A silent mutation in the exon 5 of the IL-1B (-5887C/T) gene, which is represented as the minor T allele is associated with the IL-1B high-secretor phenotype,[25] which can counter act IL-1Ra proinflammatory property. Intron 2 of the IL-1Ra gene includes a region of a variable number of tandem repeats,[19] carrying 240 bp; two repeats polymorphism, which is related to enhanced production of IL-1Ra. In this study, significant difference was observed between patients and controls. Our results demonstrate that the frequency of allele two (240 bp; 2 repeats) of IL-1Ra in ESRD was ~ 2 times higher than in controls, similar results have been demonstrated by previous studies.[26] Some studies have suggested that the allelic polymorphism located within intron 2 of IL-1RN differentially modulate IL-1 activity. The IL-1Ra allele two is associated with increased IL-1Ra protein production in vitro.[27] The C allele of + 8006T/C in exon 2 of IL-1RN is associated with the VNTR allele two (240 bp; two repeats) and is associated with lower expression of IL-1Ra.[2829] In this study, two additional SNP at - 5887C/T BsoFI digested and - 3953C/T TaqI digested have been included as they are present in the promoter region. Interestingly, we observed a positive association of these SNPs with ESRD.

An in vivo study showed that the IL-1A - 889 T allele was associated with increased IL-1A and IL-1B protein levels.[30] Furthermore, ex vivo analysis of lipopolysaccharide-stimulated peripheral blood mononuclear cells indicated that production of IL-1A from IL-1A with the IL-1A - 889 T allele increased.[30] IL-1A (-889C/T) allele was not associated with ESRD in our study. Lee et al. has also reported no association of IL-1A - 889 SNP with renal disease.[12] At the IL-1B - 511C/T position, there was no association with ESRD.

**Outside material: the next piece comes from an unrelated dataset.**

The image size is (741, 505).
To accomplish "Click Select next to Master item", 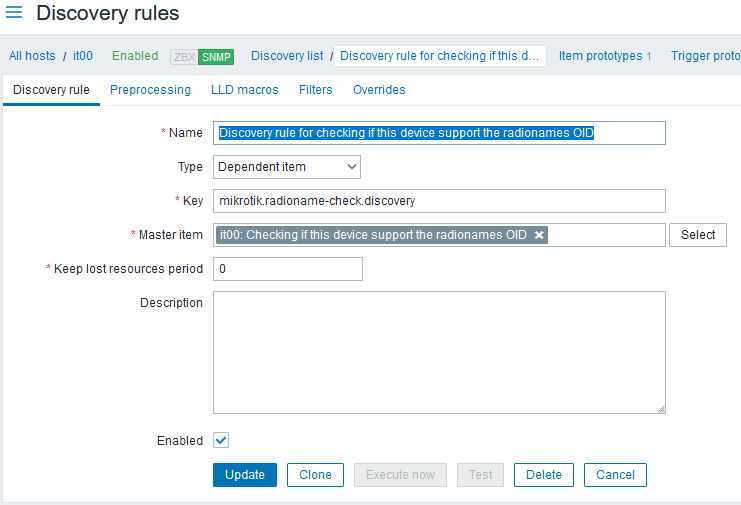I will 698,235.
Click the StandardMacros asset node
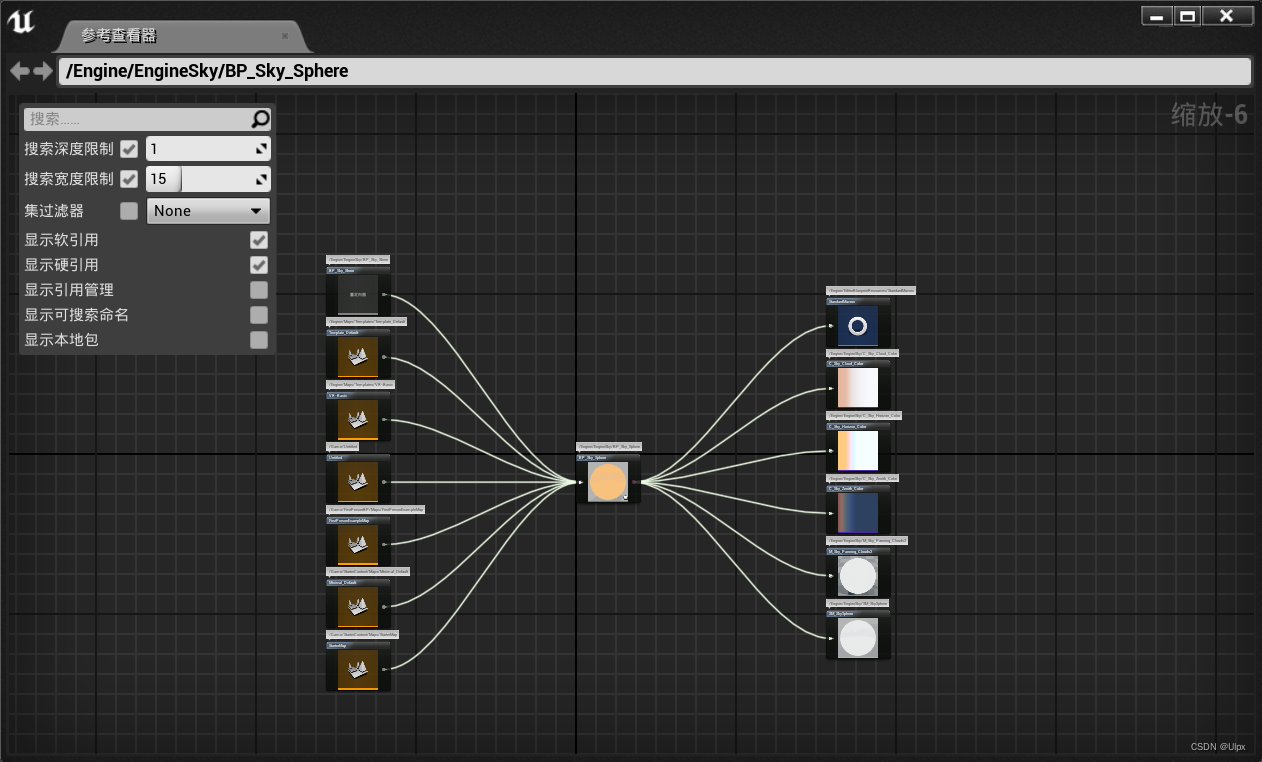The image size is (1262, 762). [858, 325]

Earlier studies suggested the importance of IL-1 haplotype reflecting differential regulation of IL-1Ra expression by IL-1B and coordinated effects of polymorphisms that regulate IL-1 bioactivity in vivo.[31] It has been postulated that IL-1Ra genotype and the haplotype of the IL-1Ra and IL-B is important in modulating the susceptibility of certain diseases.[32] The haplotype C/C/C/C/T/1 of studied IL-1 gene was observed to be associated with protection, so the polymorphisms and haplotypes had an influence on the dynamics of renal disease in patients group. This protective haplotype contains the IL1RN + 8006 ‘T’ allele, which is associated with elevated IL-1RN expression.[29] An effort to treat rheumatoid arthritis using IL-1Ra was proved to provide promising results in animal models and humans.[33] Therefore, these studies suggest that altered or imbalanced IL-1 production may affect the risk of developing ESRD.

One major limitation of association studies for multifactorial diseases is low sample size due to inclusion of patients meeting all stringent criterions. Meta-analysis helps to overcome this problem. However, we could take only three loci in IL-1 gene cluster polymorphism for this purpose as only these studies met the criterion as per our study design. Meta-analysis suggests a strong association of the IL-1RN 86 bpVNTR polymorphism with susceptibility to develop ESRD.

Conclusion

Interlukin-1B -5887, IL-1B -3953, IL-1RN + 8006 and the IL-1RN 86 bpVNTR polymorphisms have been implicated as potential risk factors for ESRD among unrelated ESRD patients. A meta-analysis showed an association of IL-1RN 86 bpVNTR polymorphism with susceptibility to ESRD. Our results implicate the IL-1 gene cluster as an important target of investigation in the development of strategies to slow progression to ESRD and could conceivably provide the basis for defined anti-inflammatory strategies to limit renal disease progression.